Наша мать тут же обрушила на него все свое внимание, что ввергло его в состояние постоянного испуга; с другой стороны, на него наседали сторонники арманьяков, и таким образом бедный Жан совсем лишился покоя.
К тому времени он достиг уже восемнадцатилетнего возраста. Я хорошо запомнила последний с ним разговор.

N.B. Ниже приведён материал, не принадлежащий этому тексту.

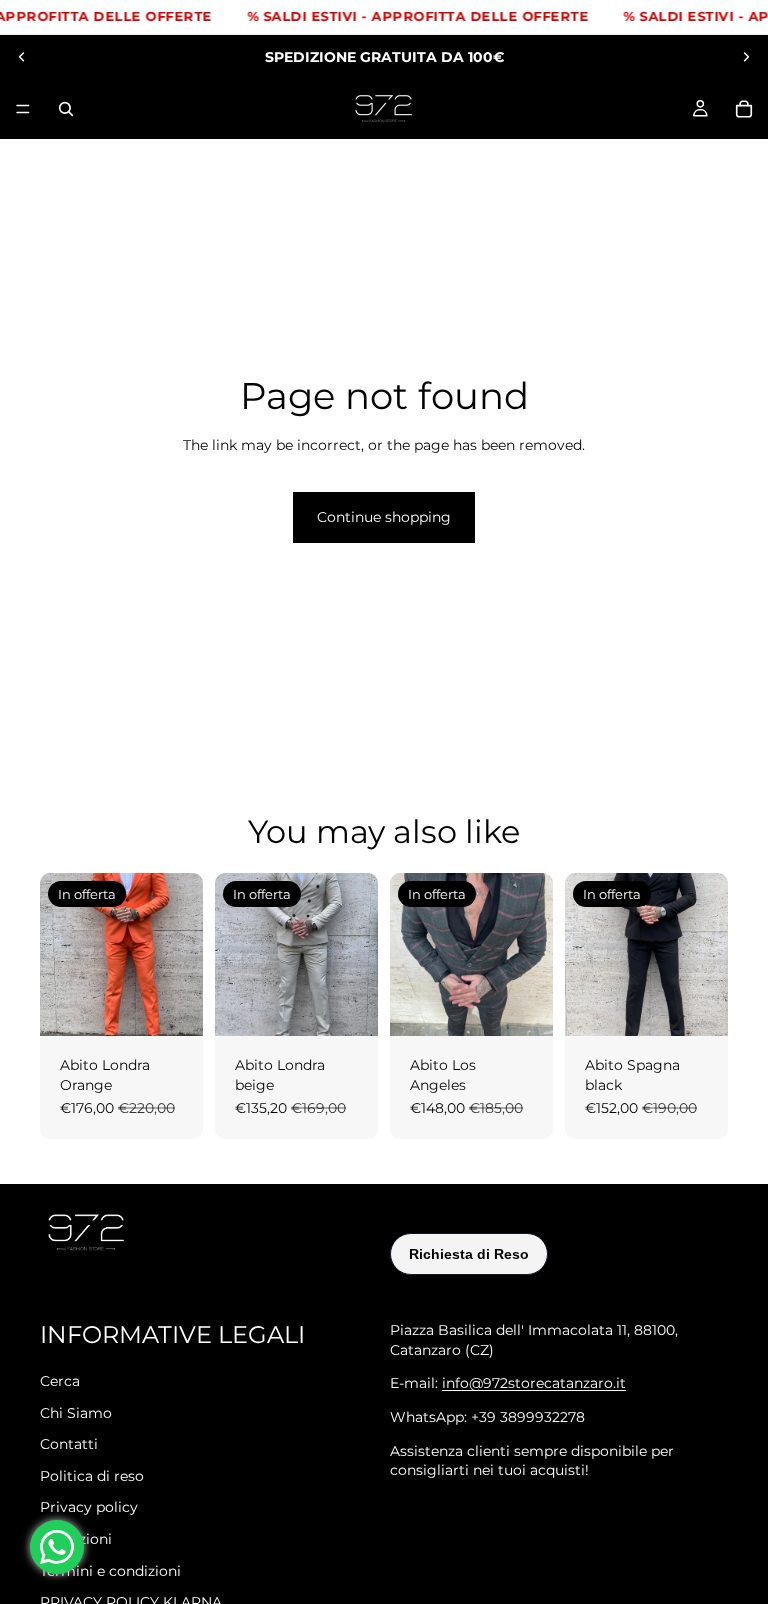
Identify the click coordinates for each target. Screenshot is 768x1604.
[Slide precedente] (22, 57)
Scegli (189, 1004)
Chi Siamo (76, 1412)
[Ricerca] (66, 109)
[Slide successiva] (746, 57)
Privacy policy (89, 1507)
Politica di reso (92, 1475)
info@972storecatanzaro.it (534, 1383)
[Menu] (23, 109)
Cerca (60, 1381)
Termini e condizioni (110, 1570)
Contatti (69, 1444)
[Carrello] (744, 109)
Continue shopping (384, 517)
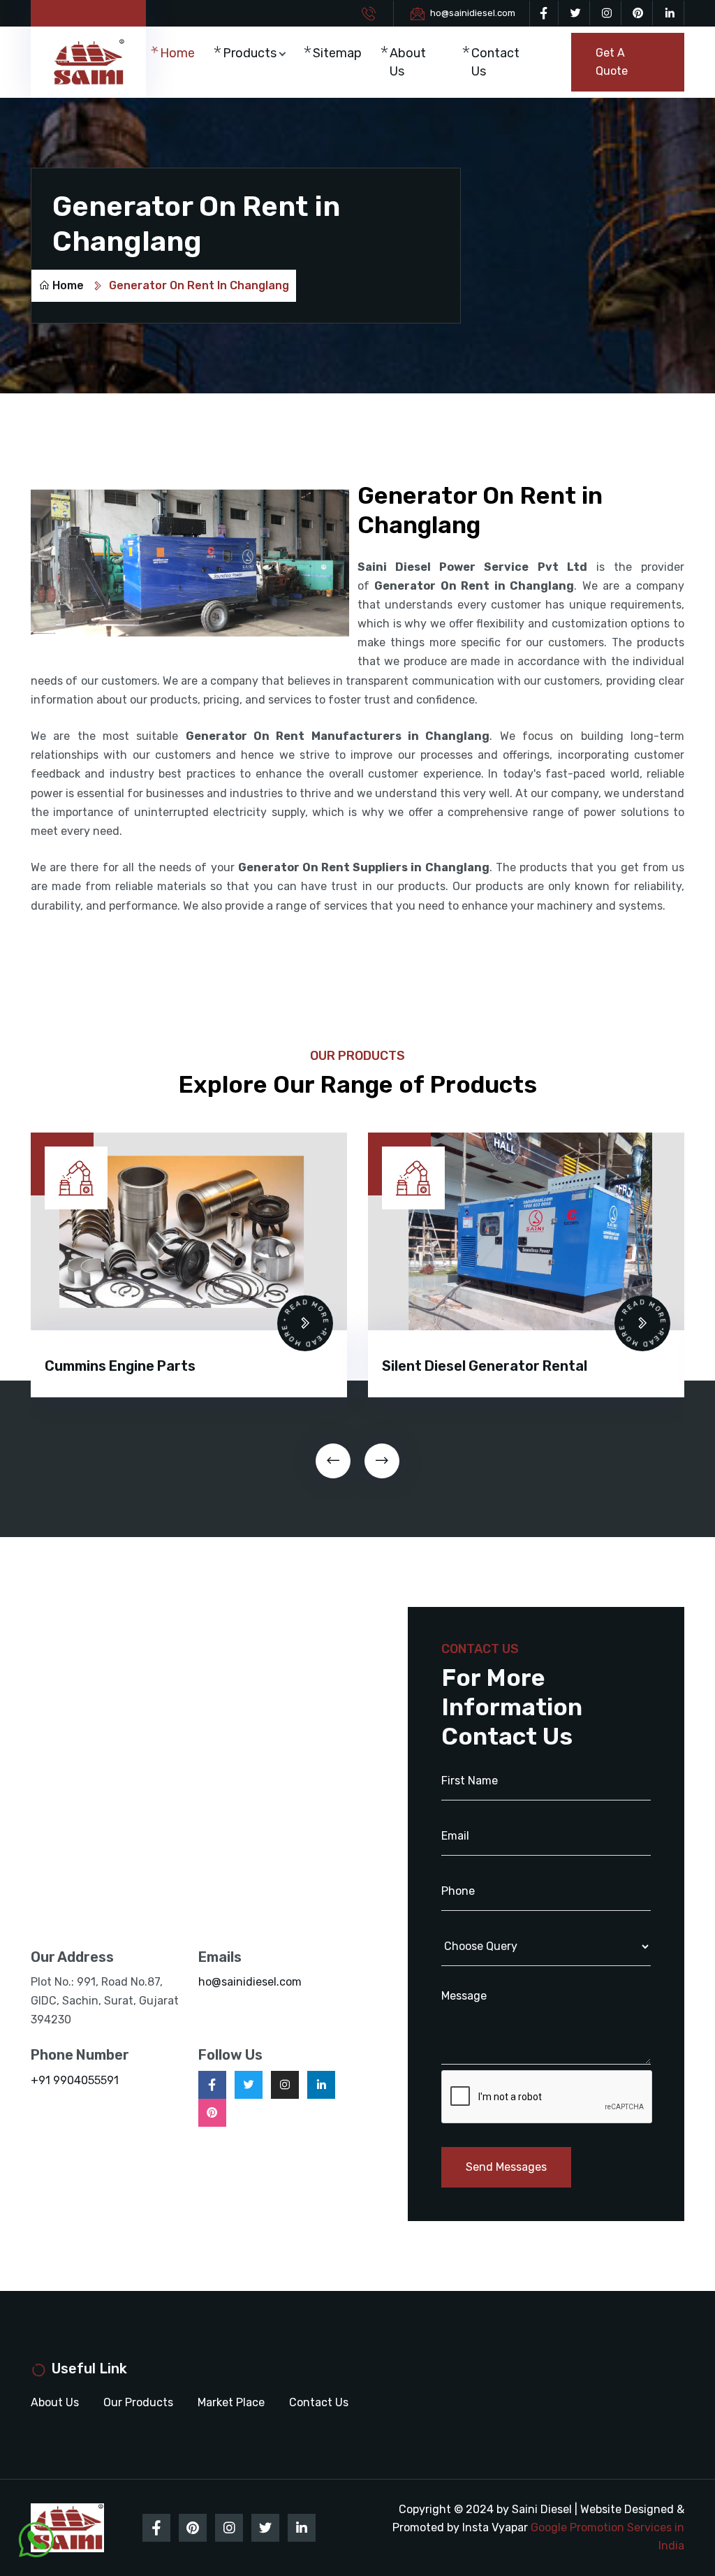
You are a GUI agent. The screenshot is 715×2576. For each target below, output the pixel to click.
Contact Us (495, 62)
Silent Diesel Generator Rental (147, 1366)
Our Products (138, 2402)
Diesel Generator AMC (456, 1366)
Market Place (231, 2402)
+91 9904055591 (75, 2080)
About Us (408, 62)
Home (177, 53)
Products (250, 53)
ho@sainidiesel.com (472, 13)
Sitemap (337, 53)
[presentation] (333, 1460)
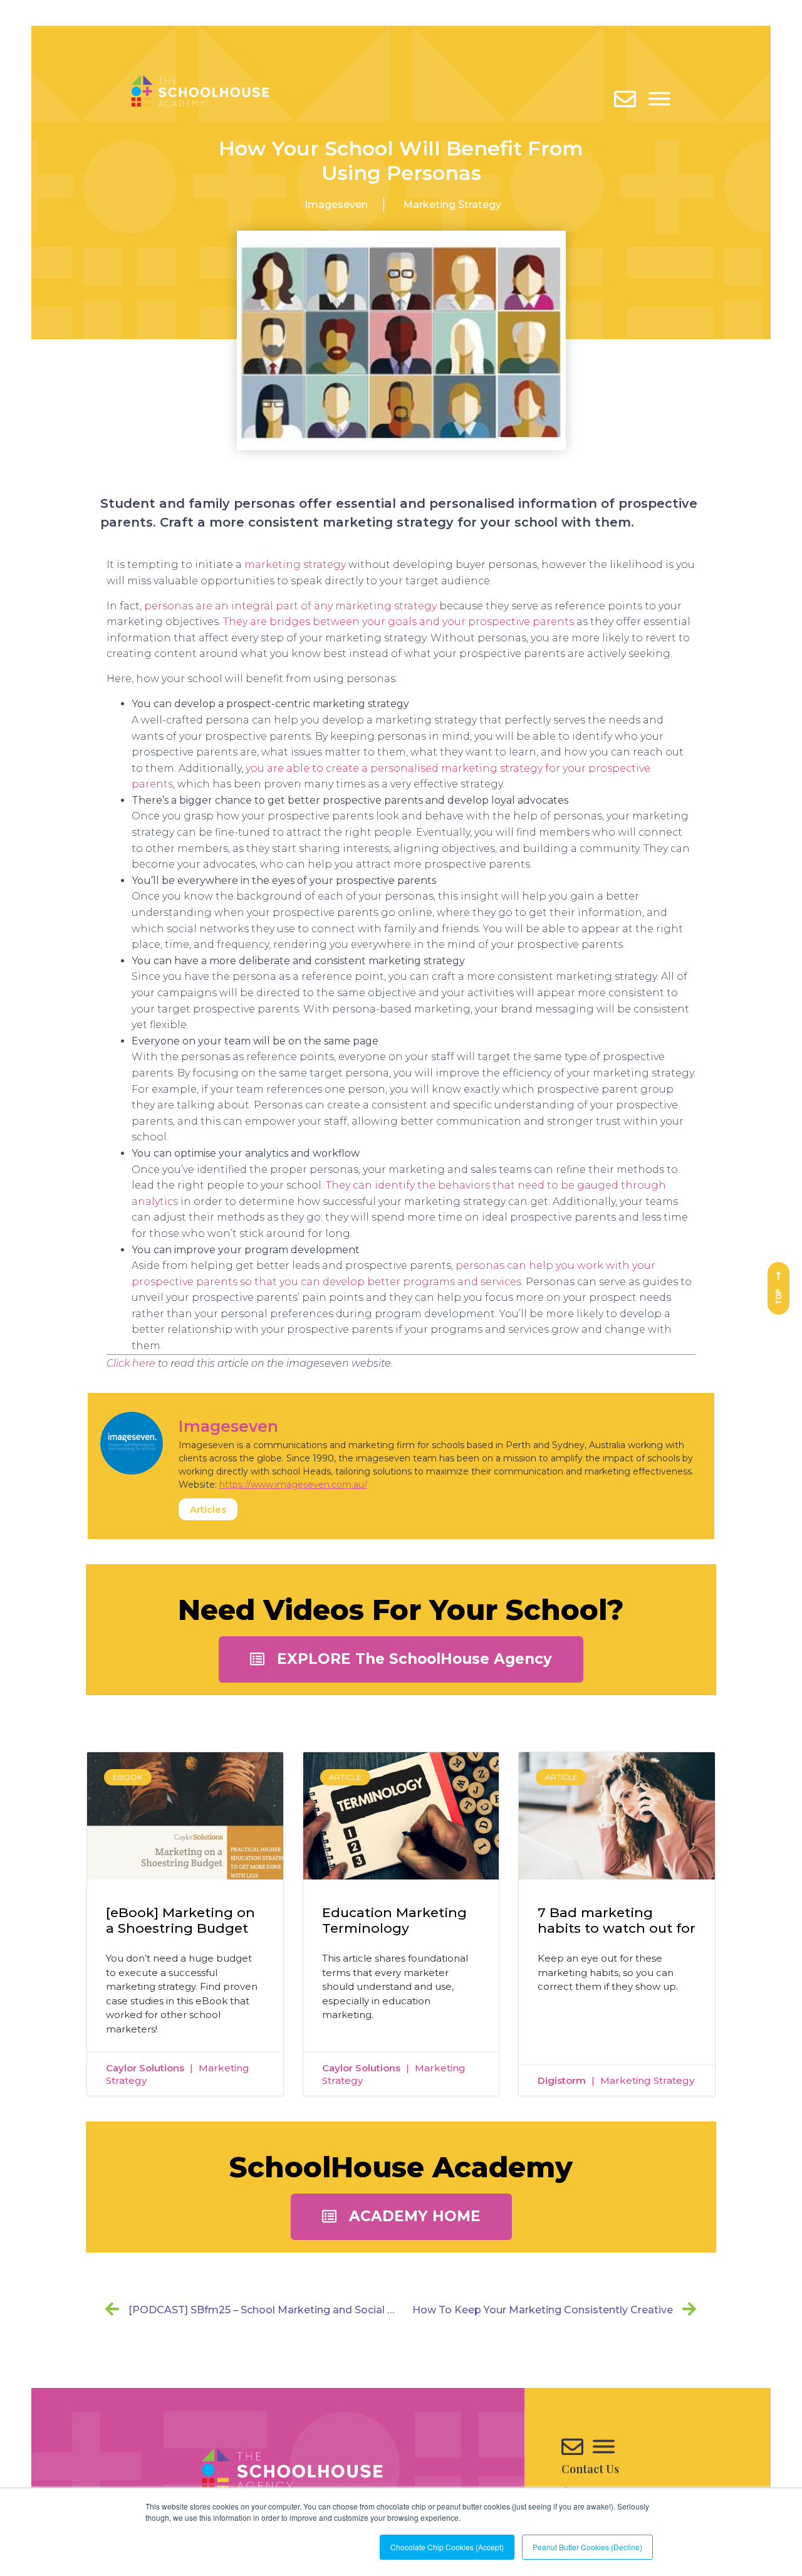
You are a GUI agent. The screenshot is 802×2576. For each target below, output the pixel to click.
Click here (131, 1363)
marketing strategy (295, 564)
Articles (208, 1509)
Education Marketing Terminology (394, 1920)
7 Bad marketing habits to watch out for (616, 1920)
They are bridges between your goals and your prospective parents (398, 622)
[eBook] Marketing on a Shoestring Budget (180, 1920)
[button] (401, 1659)
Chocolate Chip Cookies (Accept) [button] (447, 2547)
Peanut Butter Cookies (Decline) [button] (587, 2547)
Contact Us (590, 2468)
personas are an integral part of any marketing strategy (290, 606)
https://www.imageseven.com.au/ (293, 1484)
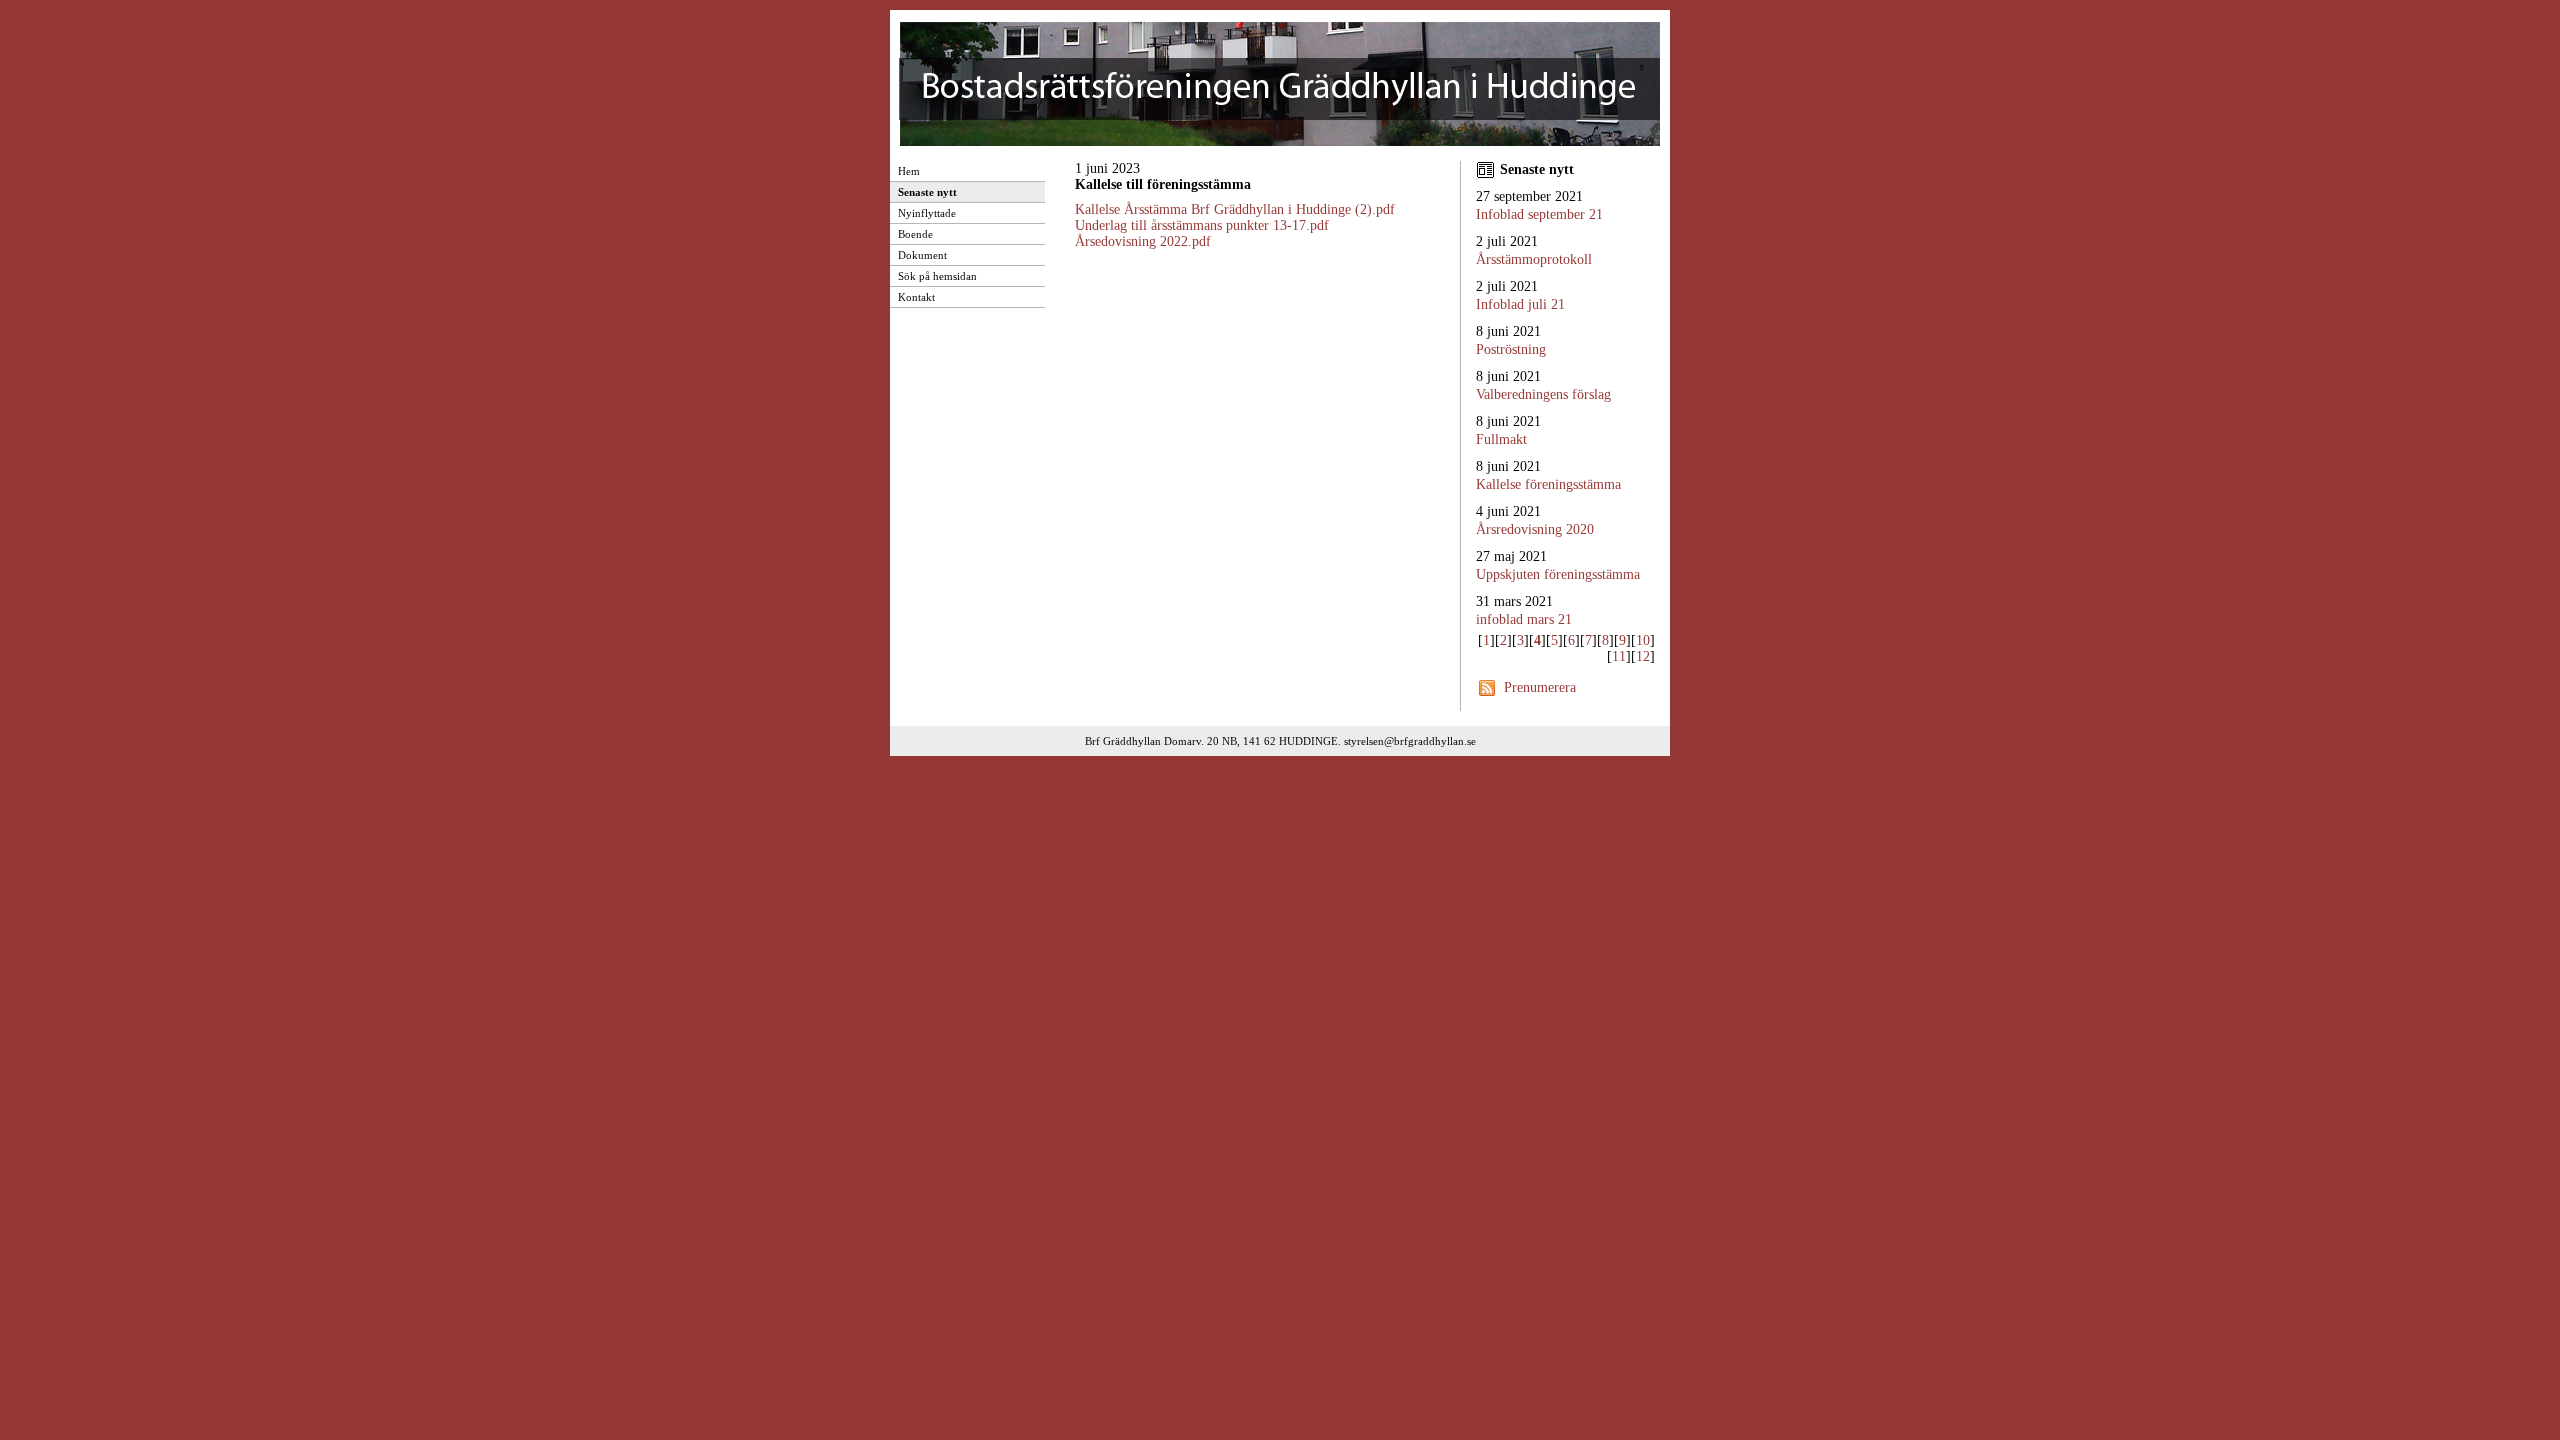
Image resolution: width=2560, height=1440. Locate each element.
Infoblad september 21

— …Катрин, — сказал он мне, — как бы я хотел жить где угодно, только не во дворце! В холоде и в голоде, но не здесь.
Я пыталась утешить его.
— Многие в твоем положении, наверное, чувствуют то же самое. Но лишь в первое время. Потом свыкаются.
Он печально кивнул.
— Возможно. Но на меня давят. Постоянно… Особенно наша мать… она…
— Помни, ты наследник, — решительно сказала я. — И тебе предстоит стать королем.
— Знаю. Это и страшит меня…
Наш разговор состоялся в апреле 1417 года, через два года после битвы при Азенкуре, и оказался, как я упомянула, последним.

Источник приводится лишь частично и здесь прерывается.